И тут ему попался навстречу седенький толстенький старичок, главный врач больницы. При виде его Зарницкий приостановился и съежился, точно собираясь бежать, но главный врач ничего не знал, не видал, не слыхал и не воображал. Все на свете шло прекрасно: больные умирали и выздоравливали совершенно так же, как и всегда. Немного более было хирургических, но это естественно, если принять во внимание происшедшие в городе беспорядки. К тому же это уже бывало и раньше.
Увидев Зарницкого, он поспешно покатился ему навстречу, с разбегу столкнулся с ним животом, упруго, как мячик, отскочил и, схватив его за обе руки, стал что-то обстругивать языком:
– Коллега, вас ли я вижу? А тут у нас про вас такие страсти рассказывали, что ужас!
Все поплыло вокруг Зарницкого. Палаты, халаты, стены и лица, все стало бело и безжизненно, но он опять сделал над собой страшное усилие и, сжимая скулы в гримасу улыбки, спросил:
– Что такое?
– Помилуйте, говорили, что вы убиты! Вчера прибегал студент Баргузин, так тот так прямо и выразился:
"Пал на баррикаде с красным знаменем в руке..." и уверял, что чуть ли не собственными руками этот самый флаг из ваших мертвых пальцев принял... А между нами, коллега, я си-ильно подозреваю, что он баррикад и не нюхал... Хе-хе-хе!.. Это бывает, это бывает... – с наслаждением повторил главный врач.
"Ну, да, я не нюхал, но ведь и ты не нюхал..." – с бешеным отчаянием хотел крикнуть Зарницкий.
– Ну, вы живы, и слава Богу! – поглаживая его по животу, ворковал главный врач. Оно, конечно, что и говорить... герои... Геройская смерть за родину и общее благо. Заманчиво, коллега, но, право, дорогой мой, лучше мы еще поживем, лучше мы еще поживем!.. – опять повторил он понравившуюся ему фразу, отскочил от Зарницкого и засмеялся.
"Издевается, каналья..." – со страданием думал
Зарницкий, бледно улыбаясь.
– Тут шутки не совсем... – нетвердо выговорил он, с ужасом чувствуя, что выдает себя.
Главный врач испугался.
– Ну, да, я знаю, коллега, вы революционер. Я так, коллега, я та-ак. Конечно, шутки тут неуместны, но я, дорогой, так вам обрадовался. А это, конечно, ужас! Что они делают с Россией, что делают?..

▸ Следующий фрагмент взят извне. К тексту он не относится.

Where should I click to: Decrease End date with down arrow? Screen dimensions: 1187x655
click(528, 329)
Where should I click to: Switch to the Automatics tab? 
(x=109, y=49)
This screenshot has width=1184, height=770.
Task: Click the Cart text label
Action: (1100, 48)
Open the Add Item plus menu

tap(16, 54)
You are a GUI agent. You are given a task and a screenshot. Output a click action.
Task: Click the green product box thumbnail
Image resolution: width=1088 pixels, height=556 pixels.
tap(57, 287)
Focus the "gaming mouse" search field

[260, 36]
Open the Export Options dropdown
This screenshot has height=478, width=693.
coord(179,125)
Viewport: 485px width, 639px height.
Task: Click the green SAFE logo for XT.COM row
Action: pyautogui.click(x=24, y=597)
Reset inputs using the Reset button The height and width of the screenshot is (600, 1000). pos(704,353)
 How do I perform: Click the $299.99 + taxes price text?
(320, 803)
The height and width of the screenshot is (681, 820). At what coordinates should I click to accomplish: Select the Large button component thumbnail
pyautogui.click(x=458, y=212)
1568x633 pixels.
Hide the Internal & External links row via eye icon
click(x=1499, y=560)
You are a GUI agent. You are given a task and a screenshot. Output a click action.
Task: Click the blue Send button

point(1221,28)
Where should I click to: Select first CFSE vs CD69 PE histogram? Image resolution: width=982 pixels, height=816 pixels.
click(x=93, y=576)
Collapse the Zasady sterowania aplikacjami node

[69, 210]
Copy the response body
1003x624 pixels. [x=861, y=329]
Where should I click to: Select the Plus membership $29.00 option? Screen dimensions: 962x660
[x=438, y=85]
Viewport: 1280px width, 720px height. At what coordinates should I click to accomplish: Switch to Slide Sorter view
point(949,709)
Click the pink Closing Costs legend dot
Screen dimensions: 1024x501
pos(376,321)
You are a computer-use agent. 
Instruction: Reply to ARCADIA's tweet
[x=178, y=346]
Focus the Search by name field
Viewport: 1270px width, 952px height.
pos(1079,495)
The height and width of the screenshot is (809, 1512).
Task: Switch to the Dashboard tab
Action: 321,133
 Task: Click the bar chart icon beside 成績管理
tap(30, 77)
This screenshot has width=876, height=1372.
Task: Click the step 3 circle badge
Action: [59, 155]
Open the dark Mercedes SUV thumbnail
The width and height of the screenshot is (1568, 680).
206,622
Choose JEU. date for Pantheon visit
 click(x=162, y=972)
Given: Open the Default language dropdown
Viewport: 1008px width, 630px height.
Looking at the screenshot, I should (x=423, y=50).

Он долго качал головой, как китайский болванчик.
"Нет, ничего не знает, а просто глуп..." – с невыразимым облегчением, приходя в себя, подумал Зарницкий.
И ему захотелось сказать доктору что-нибудь приятное, выразить ему свою симпатию и уважение.
Но главный врач не на шутку испугался и заторопился, беспокойно мигая глазками.
– Ну, до свидания, коллега, до свидания... Я уже ухожу. Рад, что все оказалось вздором... Там в кабинете Анатолий Филиппович. На него, беднягу, кажется, очень серьезно подействовало. Да оно и понятно!.. К тому же он... главный врач сделал таинственное значительное лицо, – он, кажется, серьезно скомпрометирован... Того и гляди, заберут, того и гляди... Каждую минуту жду. На квартире у него обыск был, и там, говорят, полиция сидит. Ну, так до свидания... А ему, бедняге, плохо придется, плохо...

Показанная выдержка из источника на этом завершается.